As a middle-class, middle-age moderate from middle America, I couldn't be any more in the center of things if I were the jelly in a doughnut.

The middle is not always a comfortable place. Sometimes it feels like modern America is a rope held taut by opposing forces -- rich vs. poor, young vs. old, blue states vs. red states. Meanwhile, we moderates feel like a hanky whipping in the wind at the center of a tug-of-war.

Most of my work week is spent editing columns, cartoons and editorials for the Times Free Press opinion pages. I enjoy learning how smart people on both sides of the political spectrum interpret current events.

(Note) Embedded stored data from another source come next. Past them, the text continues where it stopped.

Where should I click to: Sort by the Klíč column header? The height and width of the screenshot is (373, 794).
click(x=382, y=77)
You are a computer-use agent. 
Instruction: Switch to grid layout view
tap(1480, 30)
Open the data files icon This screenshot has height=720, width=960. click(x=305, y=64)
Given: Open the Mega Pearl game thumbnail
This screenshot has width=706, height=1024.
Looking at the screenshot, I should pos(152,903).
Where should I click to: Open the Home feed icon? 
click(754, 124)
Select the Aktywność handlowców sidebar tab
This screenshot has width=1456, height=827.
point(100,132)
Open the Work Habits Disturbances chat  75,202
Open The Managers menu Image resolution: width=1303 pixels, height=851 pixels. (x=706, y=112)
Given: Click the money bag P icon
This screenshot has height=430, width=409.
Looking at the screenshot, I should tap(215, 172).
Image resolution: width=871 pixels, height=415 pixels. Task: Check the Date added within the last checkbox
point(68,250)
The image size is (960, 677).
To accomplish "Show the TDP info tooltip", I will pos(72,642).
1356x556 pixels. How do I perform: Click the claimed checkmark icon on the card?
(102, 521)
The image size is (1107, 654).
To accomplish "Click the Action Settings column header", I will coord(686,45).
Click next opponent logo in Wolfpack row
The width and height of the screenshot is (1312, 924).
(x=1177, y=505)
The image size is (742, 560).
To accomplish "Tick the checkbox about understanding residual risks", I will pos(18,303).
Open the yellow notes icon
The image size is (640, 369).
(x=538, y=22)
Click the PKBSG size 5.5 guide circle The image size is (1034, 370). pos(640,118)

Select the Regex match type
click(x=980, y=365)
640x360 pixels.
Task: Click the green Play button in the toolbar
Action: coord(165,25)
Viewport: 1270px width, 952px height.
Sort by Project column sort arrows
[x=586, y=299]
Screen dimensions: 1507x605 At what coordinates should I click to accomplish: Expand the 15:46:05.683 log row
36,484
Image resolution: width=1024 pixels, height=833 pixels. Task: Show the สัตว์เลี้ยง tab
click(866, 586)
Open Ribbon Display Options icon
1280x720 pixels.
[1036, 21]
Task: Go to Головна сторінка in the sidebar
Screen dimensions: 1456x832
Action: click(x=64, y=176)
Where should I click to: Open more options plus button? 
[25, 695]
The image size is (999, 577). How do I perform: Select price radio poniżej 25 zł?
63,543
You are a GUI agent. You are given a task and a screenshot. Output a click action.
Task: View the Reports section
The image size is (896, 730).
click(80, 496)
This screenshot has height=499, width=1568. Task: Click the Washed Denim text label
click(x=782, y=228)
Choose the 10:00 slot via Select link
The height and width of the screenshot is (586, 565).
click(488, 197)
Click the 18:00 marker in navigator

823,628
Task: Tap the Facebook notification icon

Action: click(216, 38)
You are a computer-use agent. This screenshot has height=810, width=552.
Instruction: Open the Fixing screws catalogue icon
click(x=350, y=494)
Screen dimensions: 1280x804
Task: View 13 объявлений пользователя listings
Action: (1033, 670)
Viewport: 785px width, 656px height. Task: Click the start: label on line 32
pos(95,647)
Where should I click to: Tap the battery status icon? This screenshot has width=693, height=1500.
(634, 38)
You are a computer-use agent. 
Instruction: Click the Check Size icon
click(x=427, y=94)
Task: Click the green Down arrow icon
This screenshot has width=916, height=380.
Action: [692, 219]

Curiously, I get a fair number of telephone calls and emails from readers who think that moderate voices have no place on either of the opinion pages. They like their opinions delivered in bright red and deep blue. Any columns with shades of purple make them nervous. For example, columnists such as David Brooks and Kathleen Parker, who often have centrist views, are particularly irksome to some readers.

Sometimes I think the center is under-represented in our public dialogues. So, in case you missed them, here are some views held by modern American moderates like me:

• We don't lie awake at night worrying about income taxes or climate change, but we do lose sleep about how to pay for nursing-home care for our parents and college for our kids.

• We're skeptical about Obamacare, but we don't think "just visit the emergency room" is an efficient health-care policy for the nation's uninsured, either.

• We might peek at Fox News or MSNBC, but we honestly prefer HGTV and ESPN.

• We're bewildered that 2016 might produce another Clinton-Bush (Hillary vs. Jeb) presidential race.

• We'd feel a lot better about our foreign policy if more elected officials in Washington, D.C., had children in the armed services.

• We don't want the federal government to shut down, nor do we want it to snoop on us electronically or tax us into the poor house.

• Since our children will always pay heavy taxes on their wages, we think the children of billionaires should continue to pay a fair amount of federal taxes on inheritances.

• We want the politicians in Washington to, when possible, yield to the states, and we'd like politicians in Nashville to yield, when possible, to our cities. Here's the thing: We can decide what cities or states we want to live in; changing countries is harder.

• We weren't afraid of Y2K or bedbugs, and we think the jury is still out on the full effects of climate change. At the same time, we recycle cans and newspapers because our faith and/or morals tell us to be good stewards.

• We generally think voluntary help for the poor is better than government entitlements, but we realize there is a gap and we want no American children to go to bed unfed.

• We're a lot happier than the tone of our national politics would lead you to believe. We don't view politics as theater. Nor do we see it as a never-ending sport that requires a daily box score.

• We think the minimum wage should and could go up (a little) over time, but we'd also like to see fewer Americans dependent on food stamps as a consequence.

• We don't think Sarah Palin or Howard Dean would make particularly good presidents.

• We think Social Security and Medicare should be tweaked to ensure our golden years, and we are astonished that the people we elect to high office have refused to compromise on this.

• We're optimistic about the future because that's part of our job as parents.

• Lastly, we understand that voter dissatisfaction and political rancor are part of our national tradition -- we know that's how our big, unruly democracy improves itself every day. But we would like to see a return to good manners in politics, too, which means not grinding up people of good will in the political center who only want the best for their nation and their families.